• Article
Hey, Answerman!by Zac Bertschy,
Hey kids! Did you miss me?
Don't worry – I already know the answer is
But, last week when Brian announced he'd be taking the week off to launch his new play, You Are Not Special, I realized I hadn't bothered to guest-host this thing since last time Brian took a week off to launch a play a year and a half ago, and decided to dust off my answerin' hat (which, if you're curious, is one of those oversize novelty foam cowboy hats with a frowny face painted on it) and give it a crack this week. It's been a while so forgive me if the plumbing on the reservoirs of spite I used to write this thing with are slow to fire up.
By the way, I dug around in the archives to find this banner by Sandra McMullen. It is still awesome.

• Data provided
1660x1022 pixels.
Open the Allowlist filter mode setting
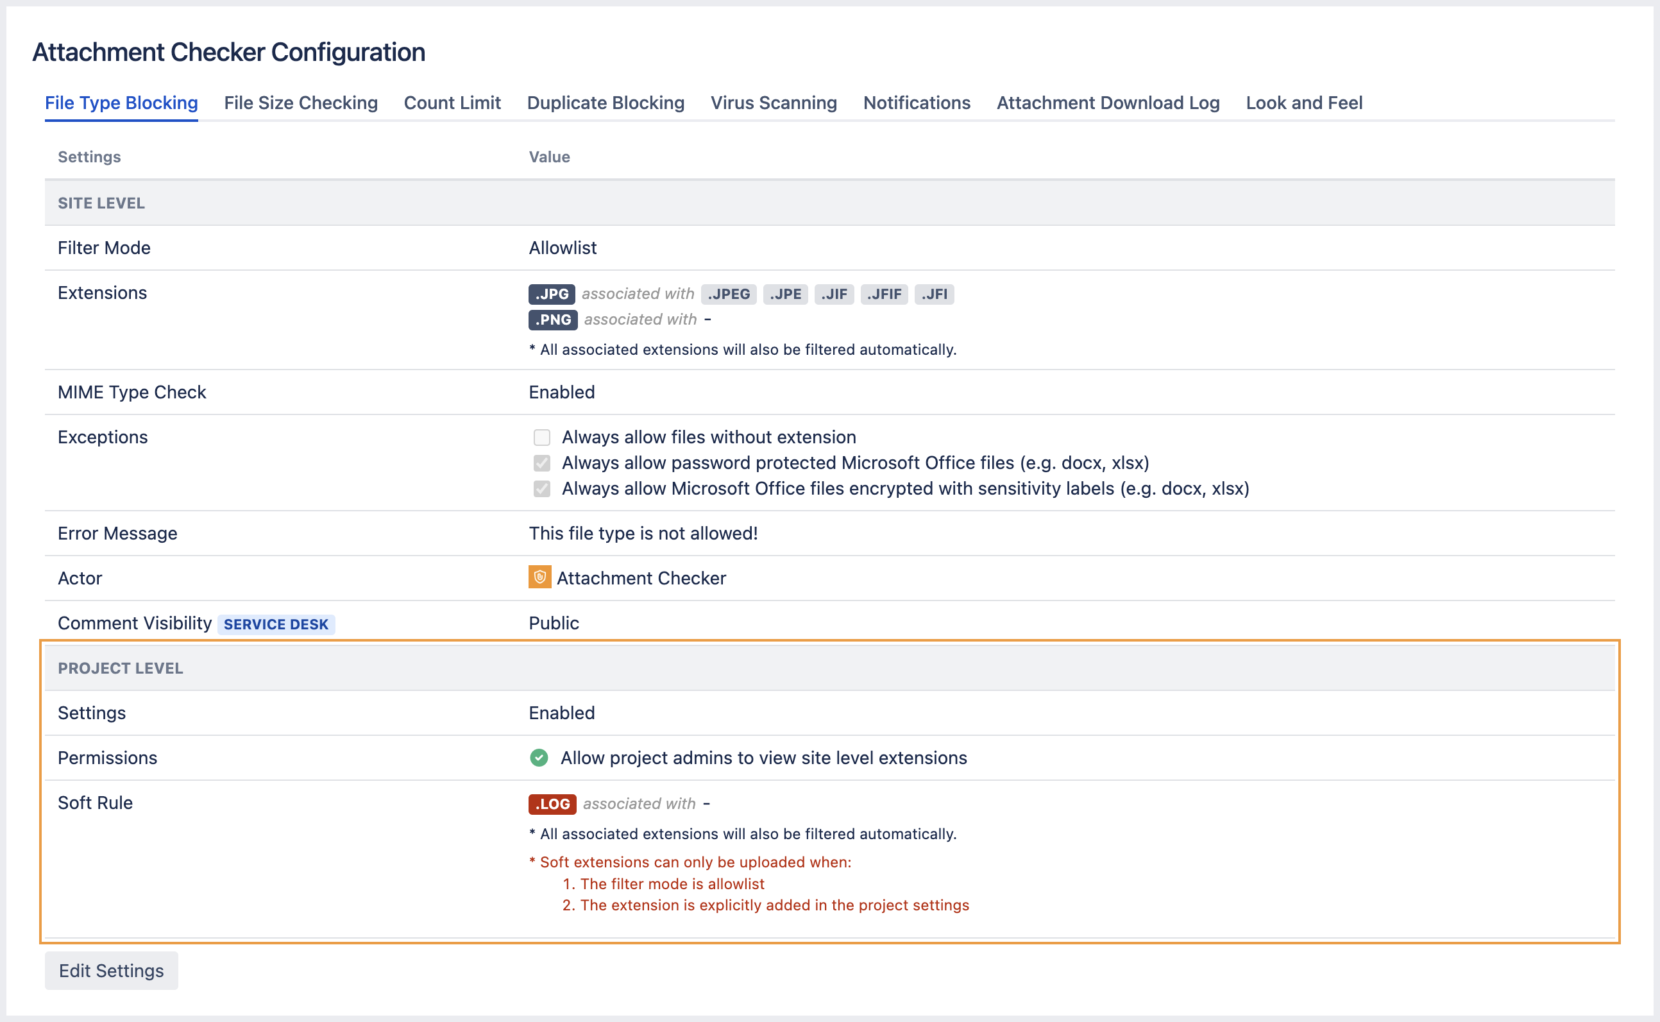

• Short problem
Could you shorten the paragraph of the Answerman column that begins "But, last week when Brian announced" while keeping its main facts?

• Reply to the exercise
Last week Brian announced he'd take the week off to launch his new play, You Are Not Special. I realized I hadn't guest-hosted since his last play launch a year and a half ago, so I dusted off my answerin' hat (an oversize novelty foam cowboy hat with a frowny face painted on it) to give it a try. It's been a while, so my reservoirs of spite may be slow to fire up.